Visual Preference for Biological Motion in Children and Adults with Autism Spectrum Disorder: An Eye-Tracking Study

Dzmitry A. Kaliukhovich, Nikolay V. Manyakov, Abigail Bangerter, Seth Ness, Andrew Skalkin, Matthew Boice, Matthew S. Goodwin, Geraldine Dawson, Robert Hendren, Bennett Leventhal, Frederick Shic & Gahan Pandina

Participants with autism spectrum disorder (ASD) (n = 121, mean [SD] age: 14.6 [8.0] years) and typically developing (TD) controls (n = 40, 16.4 [13.3] years) were presented with a series of videos representing biological motion on one side of a computer monitor screen and non-biological motion on the other, while their eye movements were recorded. As predicted, participants with ASD spent less overall time looking at presented stimuli than TD participants (P < 10–3) and showed less preference for biological motion (P < 10–5). Participants with ASD also had greater average latencies than TD participants of the first fixation on both biological (P < 0.01) and non-biological motion (P < 0.02). Findings suggest that individuals with ASD differ from TD individuals on multiple properties of eye movements and biological motion preference.

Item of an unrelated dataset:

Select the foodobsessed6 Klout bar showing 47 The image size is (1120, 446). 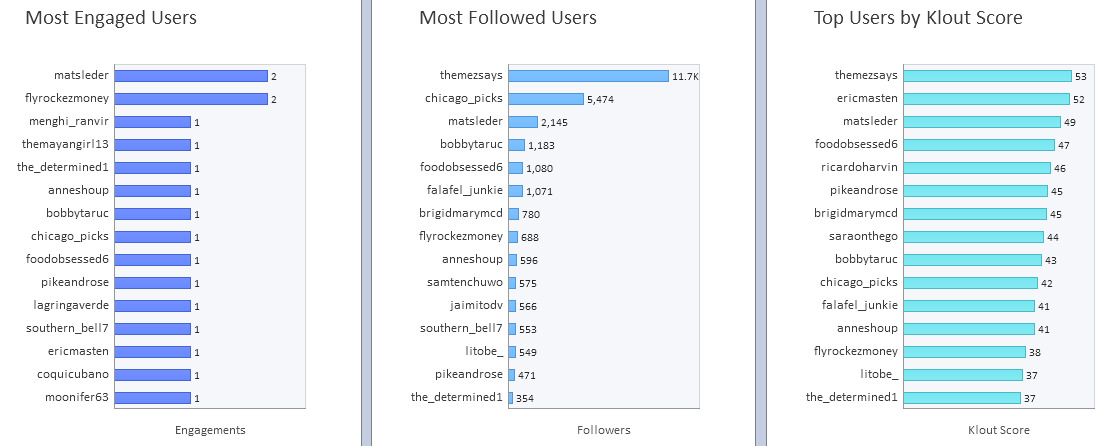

Participants sat in a comfortable chair approximately 60 cm from a 23-inch computer screen (1920 × 1080 pixels). The height of the chair and screen were adjusted to ensure that participants’ eyes were level with the center of the screen. ET data were collected using the Tobii X2 eye tracker, with a sampling rate of 30 Hz, mounted below the screen. iMotions Biometric Research Platform was used for stimuli presentation, data synchronization, and automatic calibration. Participants were allowed to freely observe presented stimuli. To ensure a high accuracy of the eye movement recordings (e.g., Blignaut and Wium 2014), before each experimental set a five-point calibration procedure consisting of animated cartoon characters paired with an auditory cue was performed. The calibration procedure was aimed to reach the mean distance between the participant’s gaze direction and the target points of less than 0.5° of visual angle.